> Excerpted records:
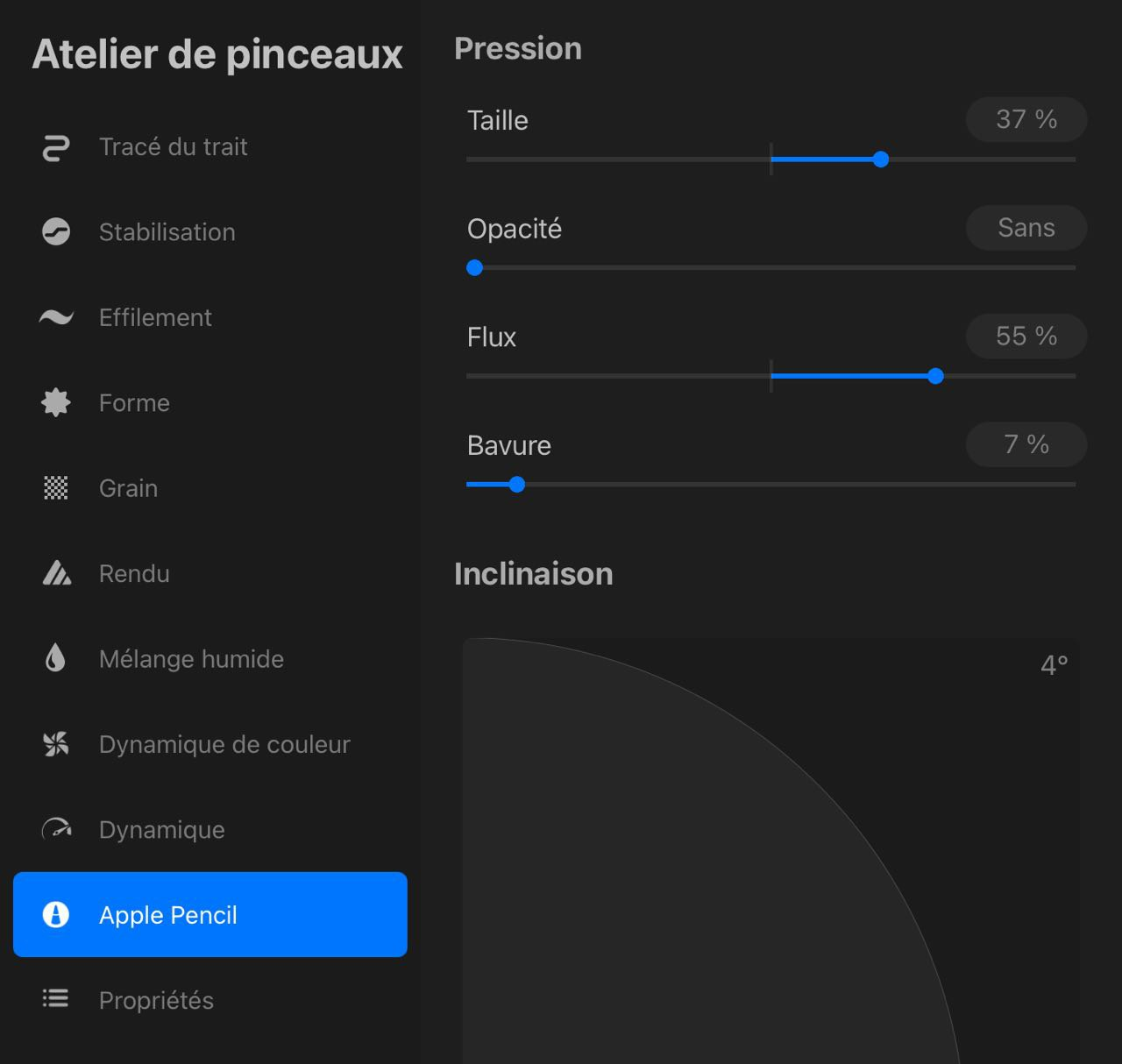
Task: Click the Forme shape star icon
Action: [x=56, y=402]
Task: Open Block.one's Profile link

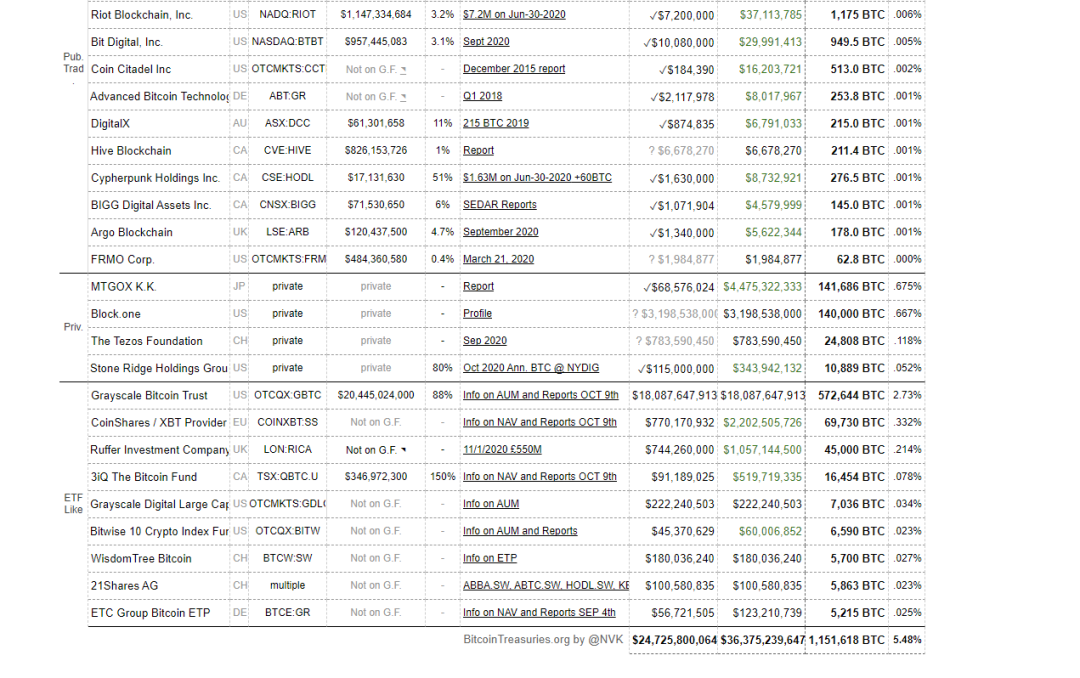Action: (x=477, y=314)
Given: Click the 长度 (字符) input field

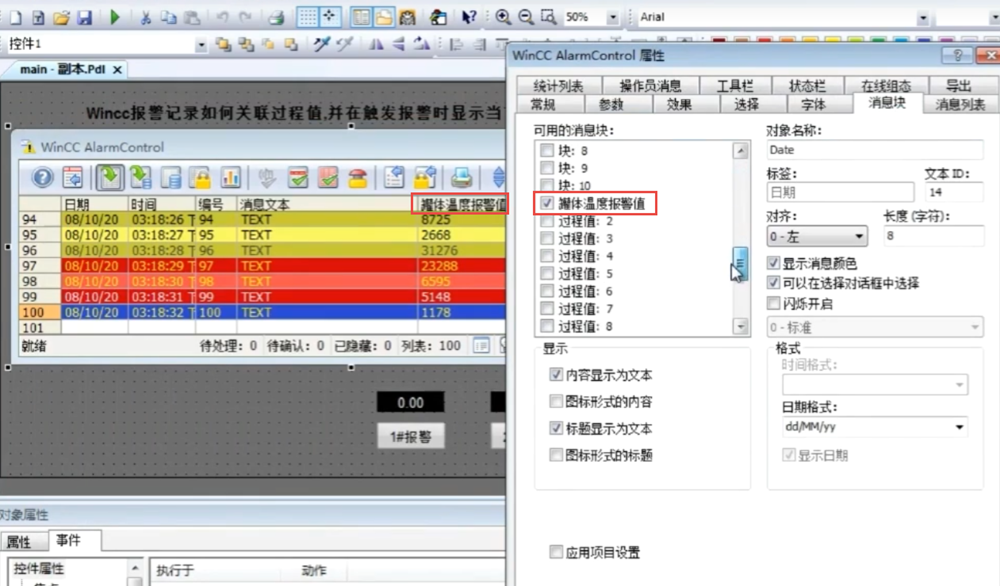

> Exercise brief: Can you reproduce the material from the line containing "Task: Open Block.one's Profile link" through the end of the material, word for word, with both ends included and the pictures left out?

> Exercise solution:
Task: Open Block.one's Profile link

Action: (x=477, y=314)
Given: Click the 长度 (字符) input field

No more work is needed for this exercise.